Rushing a law or act through parliament is normally the result of some serious event and that is why eyebrows were raised when the Digital Economy Act (DEA) was rushed through parliament during the last days of the Labour government.
But now it seems that despite the act going through, implementing it is a completely different matter and to add to the delay, two internet service providers (ISP’s) BT and TalkTalk are about to challenge the bill this week in order to block the act from becoming law.
The act means that Film and Music copyright owners will be given full access to ISP’s customer details in order for them to either slow their internet connection right down or kick them off the broadband network as a result of their downloading or sharing copyrighted material.

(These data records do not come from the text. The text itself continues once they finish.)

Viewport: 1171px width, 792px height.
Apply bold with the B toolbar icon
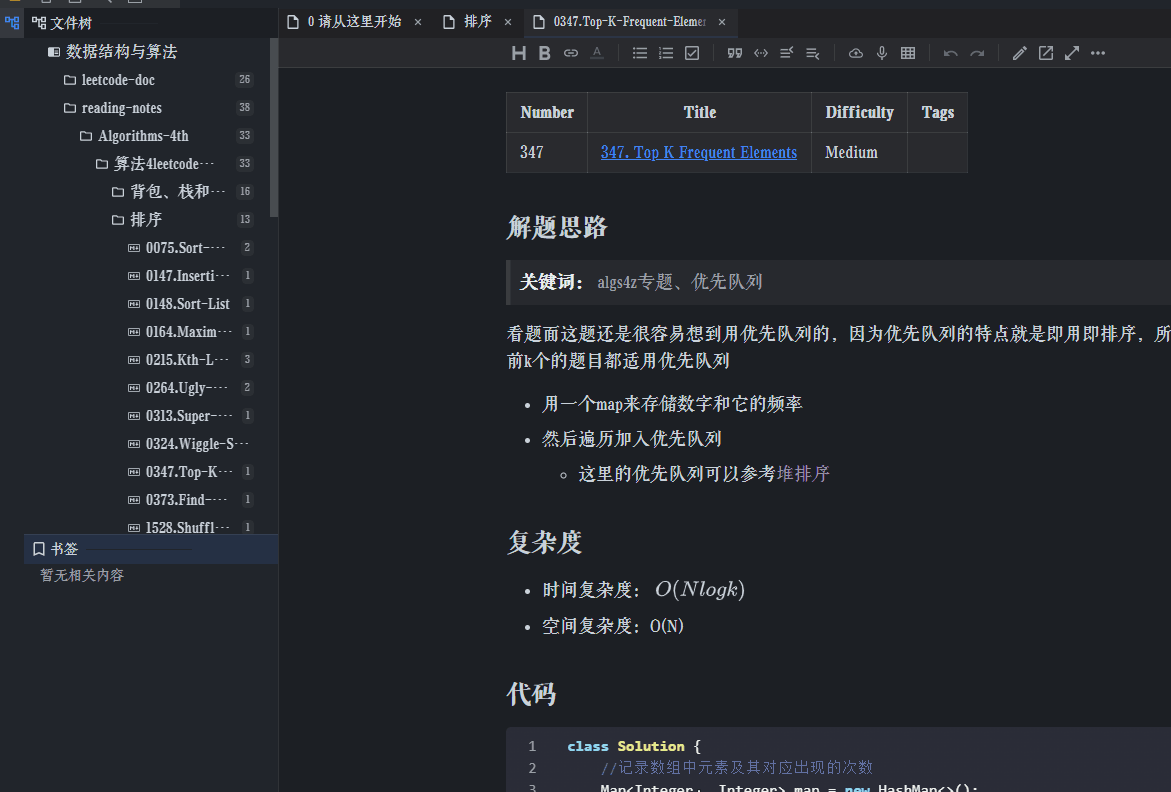[544, 53]
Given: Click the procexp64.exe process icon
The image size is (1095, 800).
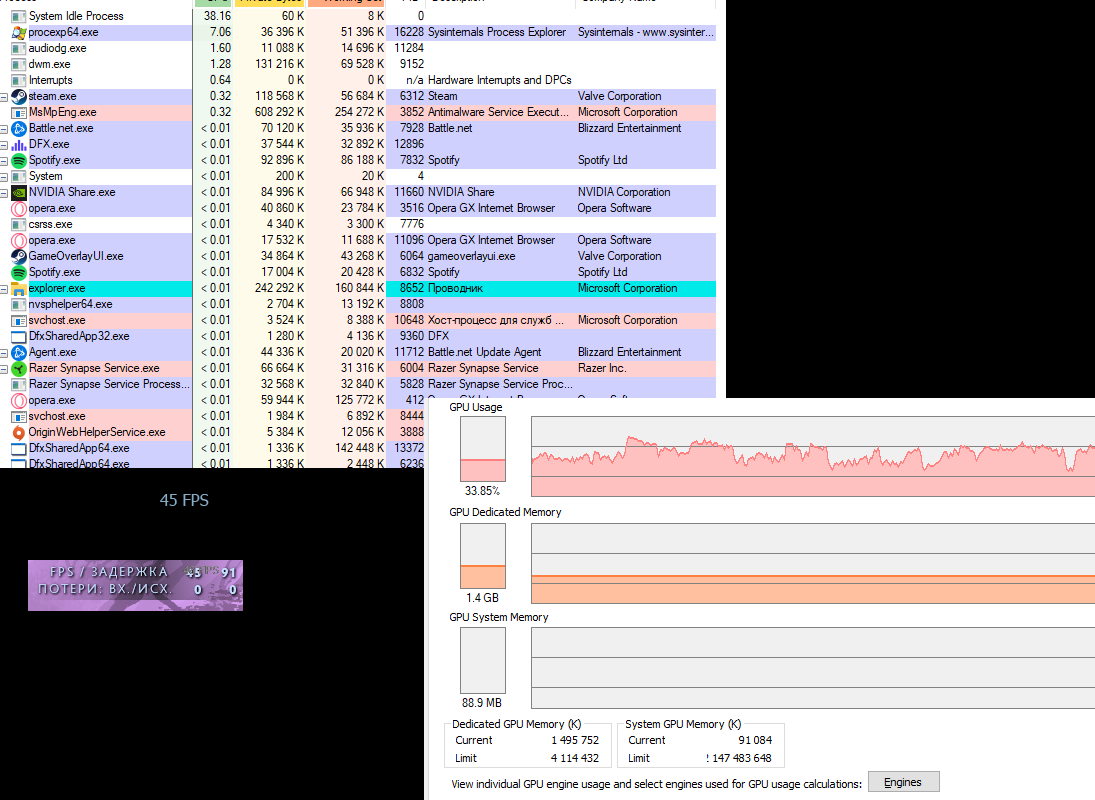Looking at the screenshot, I should coord(19,32).
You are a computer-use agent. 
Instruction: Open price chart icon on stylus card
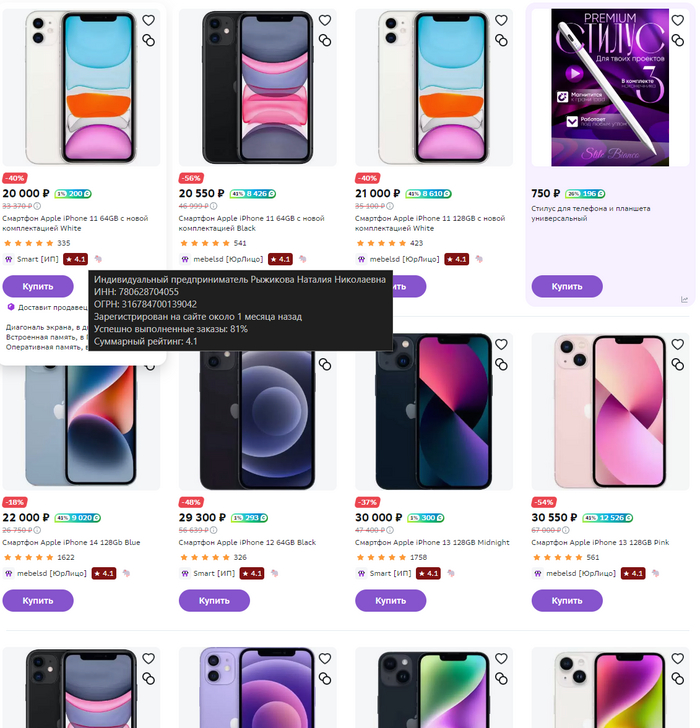[x=684, y=300]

According to a spokesperson for the Department of Culture, Media and Sport, “Since the DEA passed into law there has been a considerable amount of work to do to implement the mass notification system.”
“Secondary legislation setting out how the system will be paid for and how it will work has to be passed by Parliament. Ofcom also has to set up an appeals process,” they added.
However, it is not going to be all plain sailing as Julian Huppert, who is the Lib Dem MP for Cambridge, said, “This is something that Lord Mandelson rammed through the House of Commons and it’s becoming a great example of what happens when you rush legislation,”
The government have also asked Ofcom to investigate the act further, while the ISP’s are claiming that the act is not in line with the EU privacy and commercial directives.